━━━ Study material

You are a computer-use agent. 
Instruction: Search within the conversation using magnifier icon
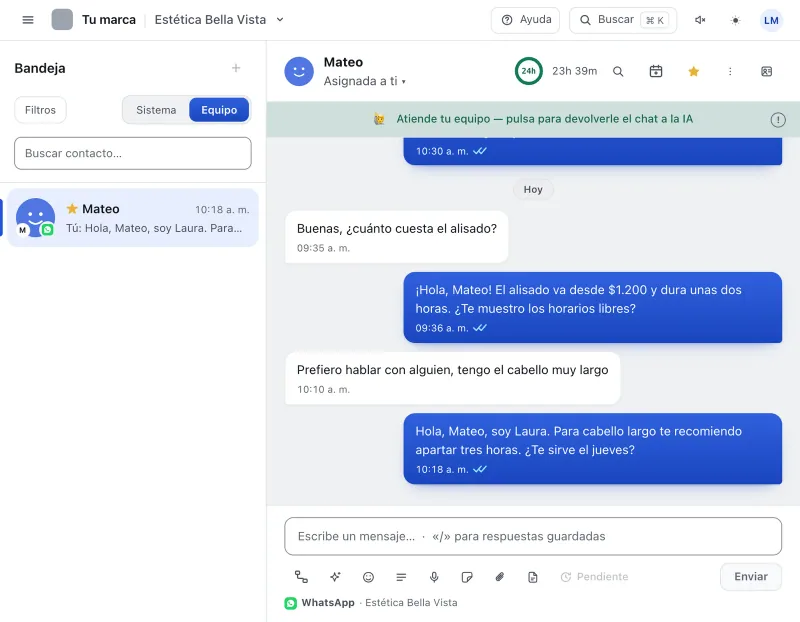point(618,71)
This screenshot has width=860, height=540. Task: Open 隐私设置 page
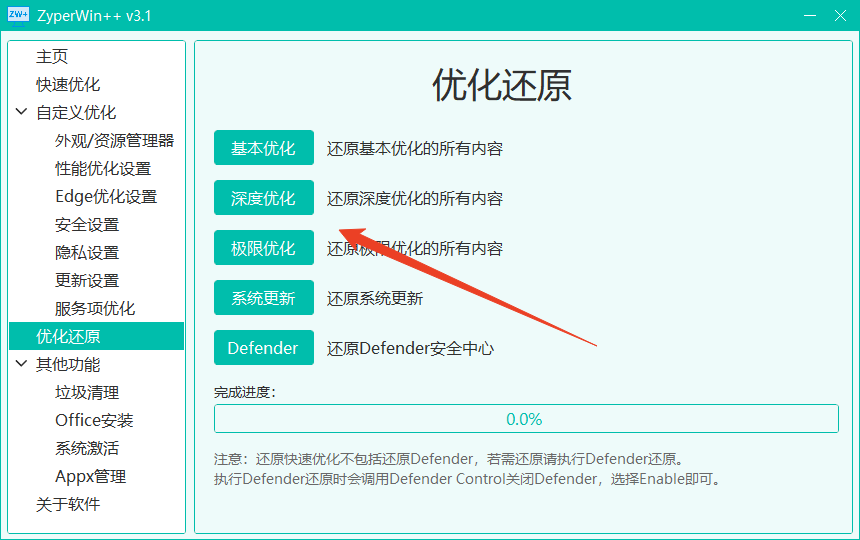click(x=87, y=253)
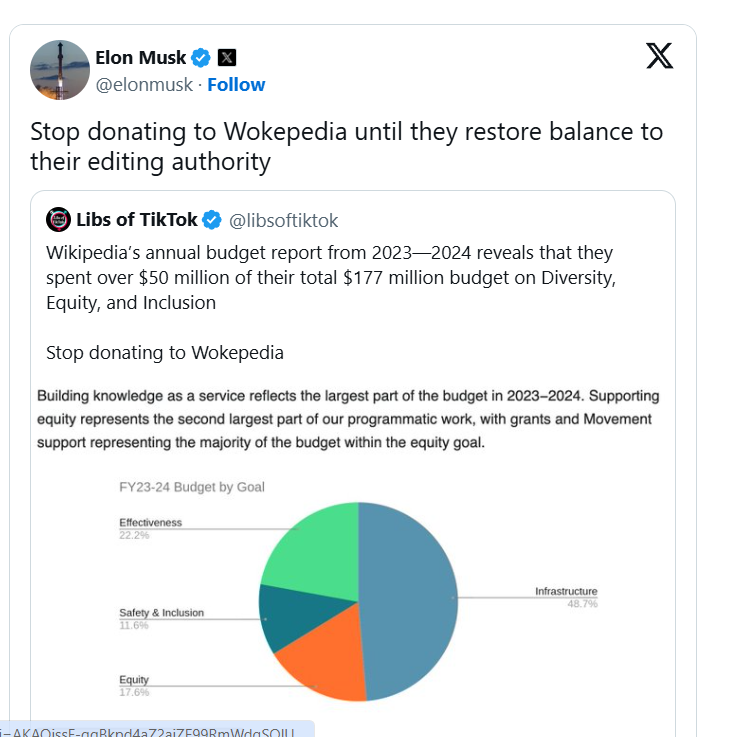The image size is (738, 737).
Task: Open Elon Musk's profile avatar picture
Action: pyautogui.click(x=60, y=70)
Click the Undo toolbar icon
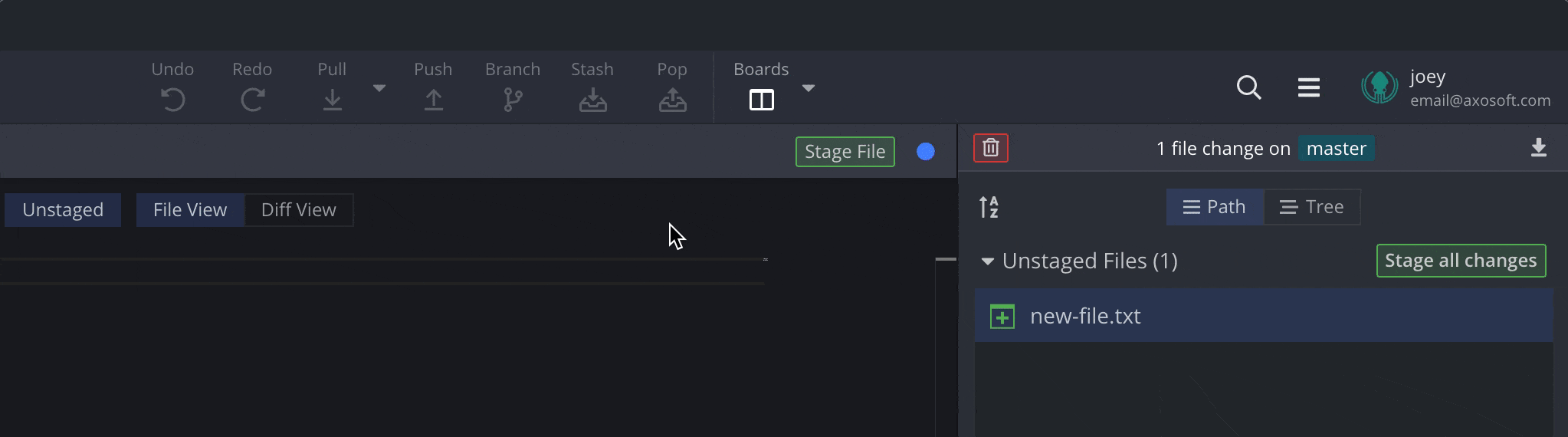The width and height of the screenshot is (1568, 437). (x=172, y=100)
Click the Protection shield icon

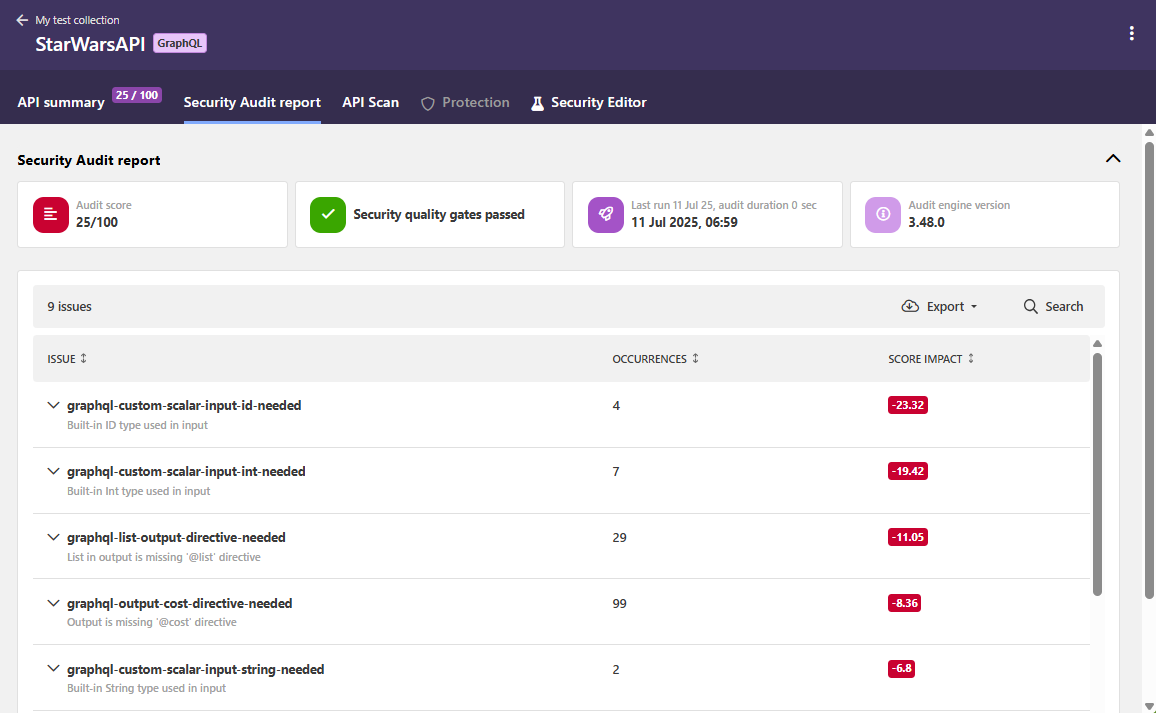coord(428,103)
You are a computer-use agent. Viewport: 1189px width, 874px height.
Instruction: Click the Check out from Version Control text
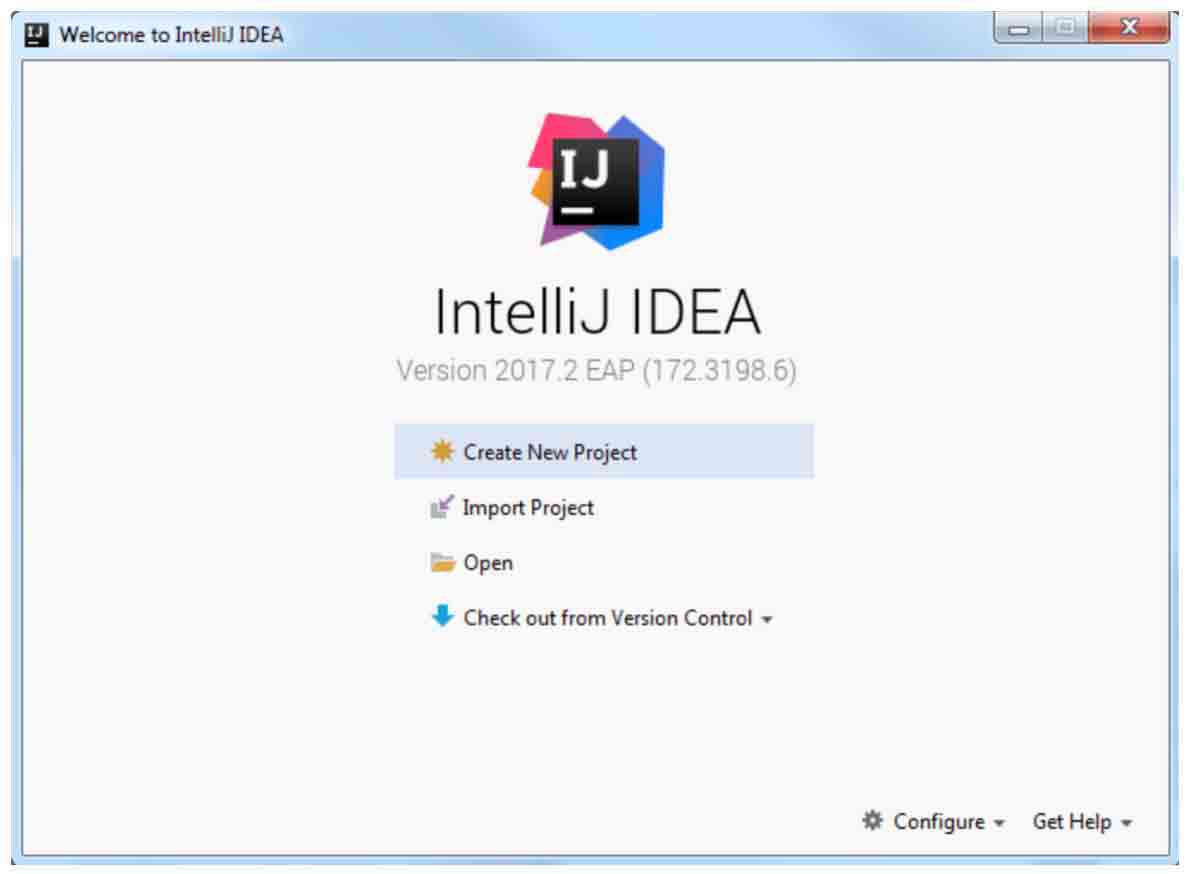(607, 619)
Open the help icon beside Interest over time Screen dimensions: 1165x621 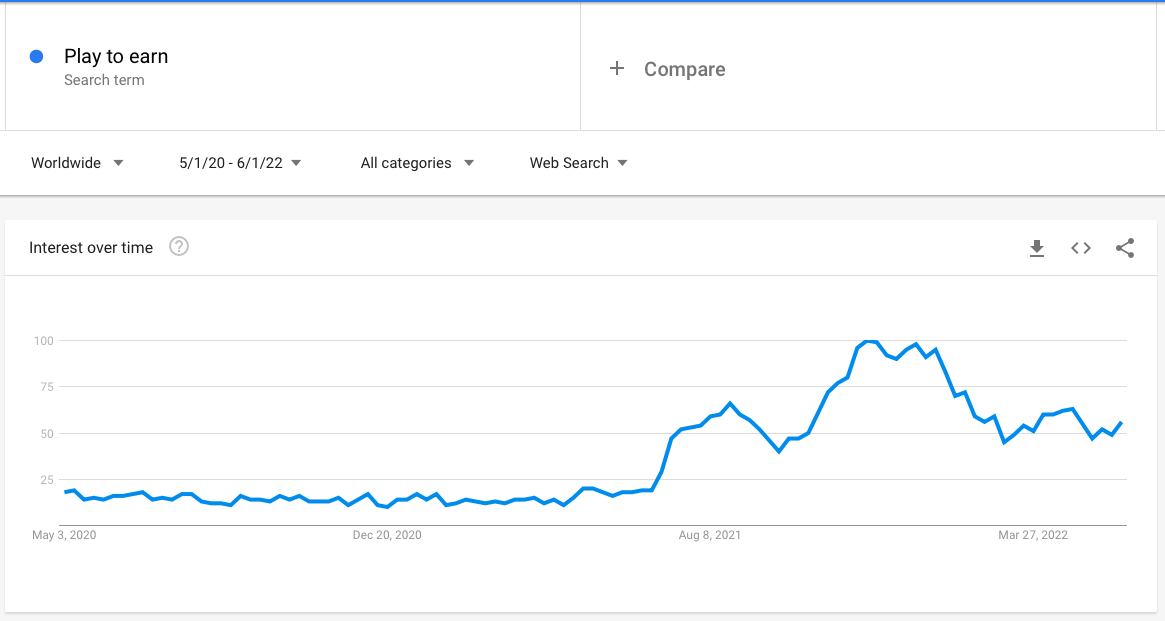coord(179,247)
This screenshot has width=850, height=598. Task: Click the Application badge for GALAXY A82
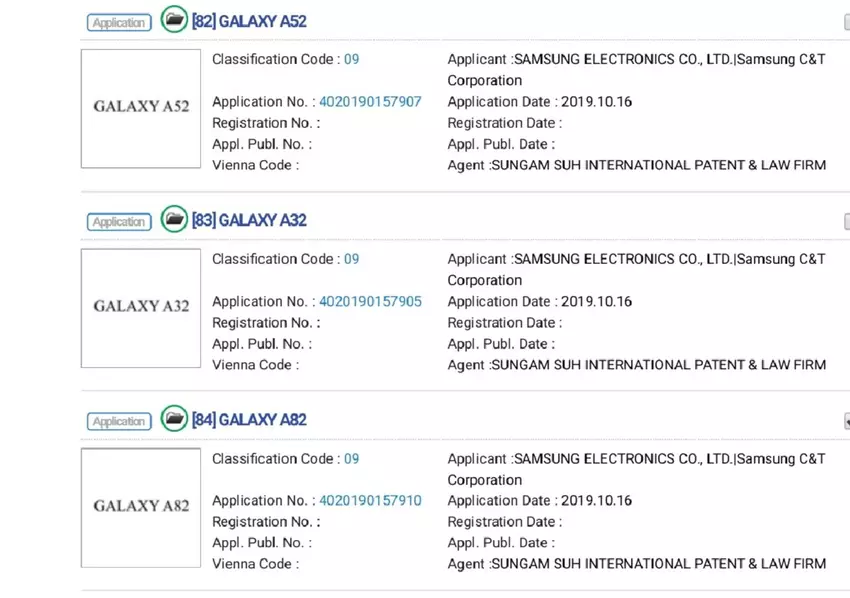119,421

━━━━━━

_What the exercise asks_.
Which lines of the data contain "agent"? Copy them all.

_Answer space_.
You are a computer-use agent. 
You are a computer-use agent. Viewport: 1189px width, 874px height.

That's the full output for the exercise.